_What is required_
Output every entry below exactly, without its pictures.

Saved entries
- - - -

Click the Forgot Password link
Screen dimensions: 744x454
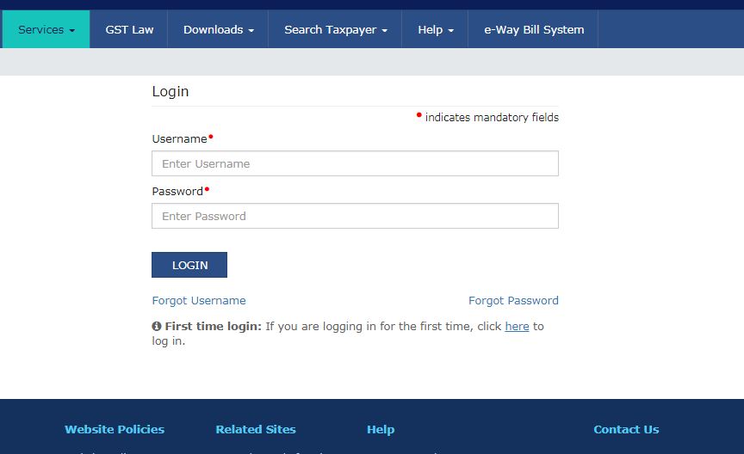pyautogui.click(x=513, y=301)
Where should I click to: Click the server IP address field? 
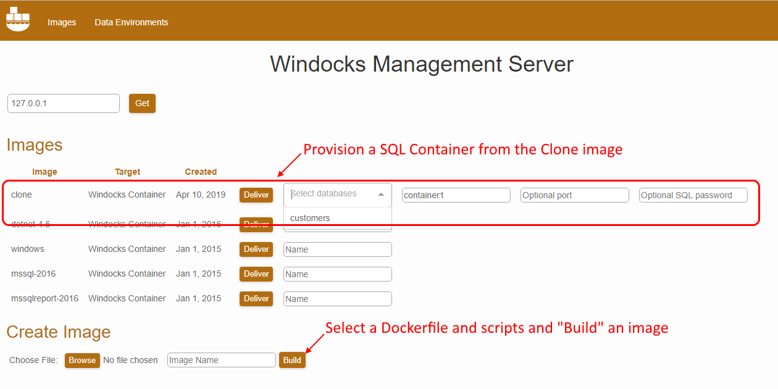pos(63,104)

- - - -

_The answer_
Click the Forgot Password link
Screen dimensions: 744x454
pyautogui.click(x=513, y=301)
Where should I click to: Click the server IP address field? 
pos(63,104)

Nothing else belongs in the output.